Los riesgos del movimiento para las finanzas públicas también los indicó este 29 de junio la contralora general Marta Acosta, nuevamente, en una audiencia con los diputados de la Comisión de Asuntos Hacendarios. En ese escenario afirmó que a la entidad fiscalizadora le preocupa “el entorno de ambigüedad y confusión en la definición, aplicación y control de la regla fiscal al pretender incorporar cambios y ajustes en temas que deben ser discutidos en esta Asamblea Legislativa”.

“Se daría un mayor margen de crecimiento para el gasto devengado del Presupuesto Nacional.

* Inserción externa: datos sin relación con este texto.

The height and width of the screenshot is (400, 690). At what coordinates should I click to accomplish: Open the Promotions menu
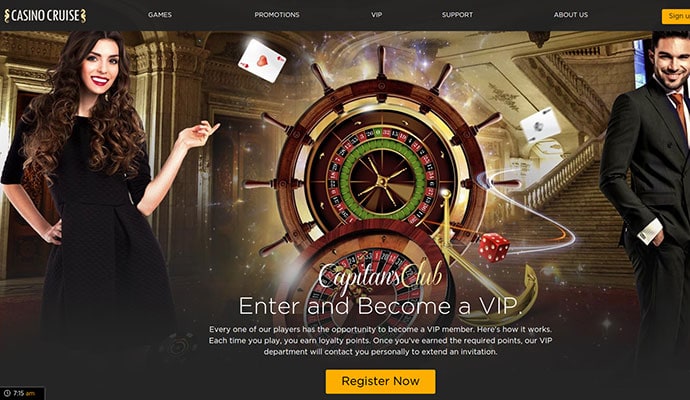tap(277, 15)
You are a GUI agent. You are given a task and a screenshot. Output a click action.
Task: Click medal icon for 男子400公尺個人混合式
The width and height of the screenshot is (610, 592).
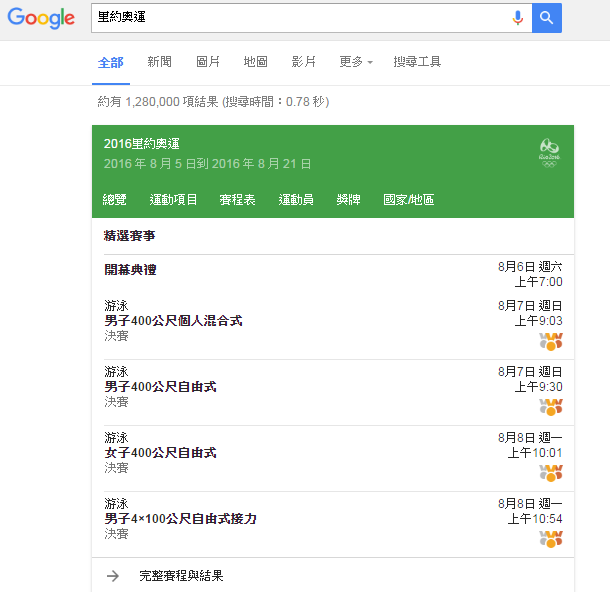pyautogui.click(x=551, y=341)
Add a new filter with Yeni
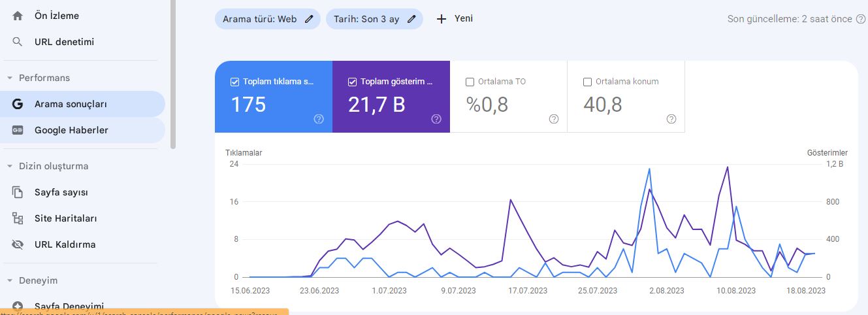 455,19
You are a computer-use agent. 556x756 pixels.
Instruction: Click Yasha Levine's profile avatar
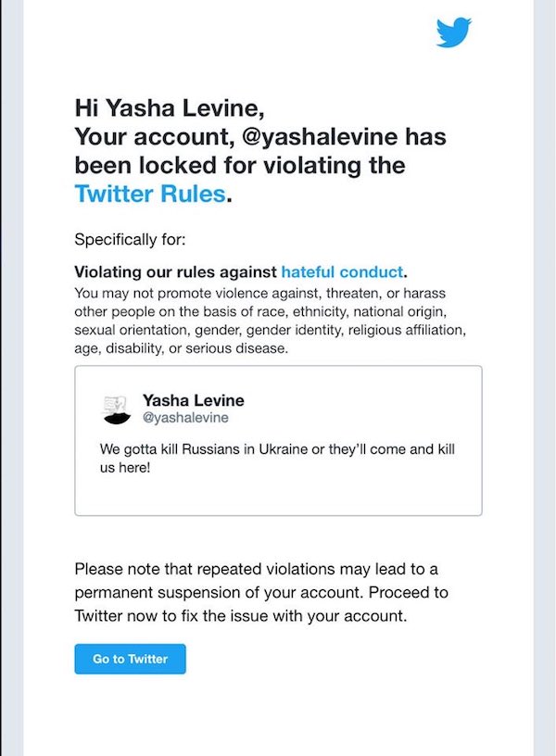pos(117,410)
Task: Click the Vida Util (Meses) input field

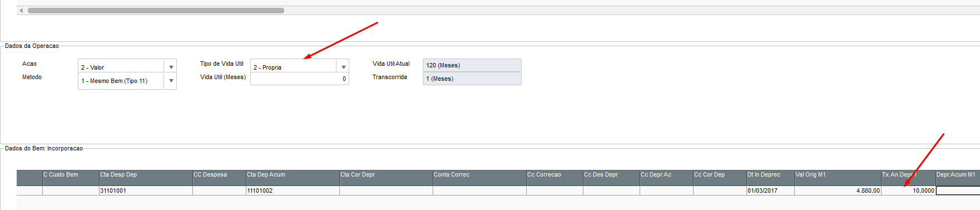Action: tap(299, 79)
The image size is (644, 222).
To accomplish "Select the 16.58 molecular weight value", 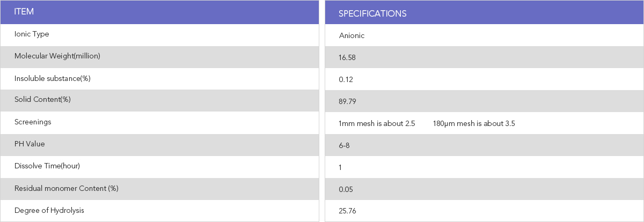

Esto favorecería principalmente al gasto corriente, lo que postergaría el retorno a la senda de sostenibilidad y podría generar expectativas negativas en torno al compromiso con la búsqueda de la consolidación fiscal”, declaró.

Una duda, a pesar de todos estos señalamientos, es si los cambios promovidos por el gobierno de Chaves tendrán o no las implicaciones de las que ya advertía el propio presidente en su veto al plan que pretendía excluir a Procomer de la norma de contención. En ese texto, el mandatario señalaba su preocupación por la confianza de los mercados y su impacto en el proceso de recuperación financiera del país.

Ya el país vio en 2020 como la calificadora de riesgo Standard & Poor’s argumentó la exclusión de los municipios de la norma de control de gasto como uno de los múltiples factores que justificaron su decisión de reducir la nota al país, que se usa como base para establecer tasas de interés que se le cobran.

EF solicitó a la Presidencia de la República una declaración del mandatario para este artículo. Sin embargo, no se obtuvo una respuesta al cierre de esta edición.

Este 29 de junio, sin embargo, tras reunión de Consejo de Gobierno, el presidente afirmó que el cambio responde a una preocupación suya de hace tiempo, que se trata de una enmienda reglamentaria que desde su punto de vista no viola la ley y que, “si hay alguna disputa, lo tendrán que discutir entre abogados”.